• EXERCISE
Copy the rows below word for word, from the first row through the line containing "click(134, 646)".

• EXCERPTED DATA
○ ○ ○ ○ ○ ○ ○
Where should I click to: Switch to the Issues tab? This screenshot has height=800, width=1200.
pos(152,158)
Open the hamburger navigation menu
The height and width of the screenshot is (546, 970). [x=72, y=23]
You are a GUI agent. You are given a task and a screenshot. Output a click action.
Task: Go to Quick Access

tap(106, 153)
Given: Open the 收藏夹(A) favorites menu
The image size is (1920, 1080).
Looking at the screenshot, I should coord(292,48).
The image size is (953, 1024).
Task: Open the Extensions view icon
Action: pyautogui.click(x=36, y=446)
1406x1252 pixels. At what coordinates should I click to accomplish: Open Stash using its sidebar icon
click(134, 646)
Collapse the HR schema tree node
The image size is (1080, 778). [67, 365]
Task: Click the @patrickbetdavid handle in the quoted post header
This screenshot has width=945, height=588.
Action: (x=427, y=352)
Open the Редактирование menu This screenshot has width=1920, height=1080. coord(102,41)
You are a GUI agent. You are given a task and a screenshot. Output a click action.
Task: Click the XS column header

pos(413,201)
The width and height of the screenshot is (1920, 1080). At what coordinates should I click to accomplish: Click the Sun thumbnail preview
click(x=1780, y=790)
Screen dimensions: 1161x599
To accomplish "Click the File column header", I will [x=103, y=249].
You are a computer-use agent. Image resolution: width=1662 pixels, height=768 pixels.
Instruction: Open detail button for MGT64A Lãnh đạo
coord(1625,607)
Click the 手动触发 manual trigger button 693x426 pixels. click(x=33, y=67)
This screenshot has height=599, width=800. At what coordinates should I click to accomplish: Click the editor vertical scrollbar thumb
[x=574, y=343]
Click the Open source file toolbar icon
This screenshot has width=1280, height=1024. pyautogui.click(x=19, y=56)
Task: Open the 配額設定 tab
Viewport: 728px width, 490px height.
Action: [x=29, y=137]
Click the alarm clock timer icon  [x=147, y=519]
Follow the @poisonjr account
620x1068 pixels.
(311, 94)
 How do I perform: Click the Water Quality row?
○ ○ ○ ○ ○ ○ ○
• RESULT OF THIS TASK
Where should I click to: Switch to the Issues tab? This screenshot has height=800, width=1200.
pos(152,158)
Open the hamburger navigation menu
The height and width of the screenshot is (546, 970). [x=72, y=23]
You are a GUI agent. You are given a task and a screenshot. Output a click action.
Task: Go to Quick Access

tap(106, 153)
Given: Open the 收藏夹(A) favorites menu
The image size is (1920, 1080).
Looking at the screenshot, I should coord(292,48).
The image size is (953, 1024).
Task: Open the Extensions view icon
Action: pyautogui.click(x=36, y=446)
1406x1252 pixels. At what coordinates should I click to accomplish: Open Stash using its sidebar icon
click(134, 646)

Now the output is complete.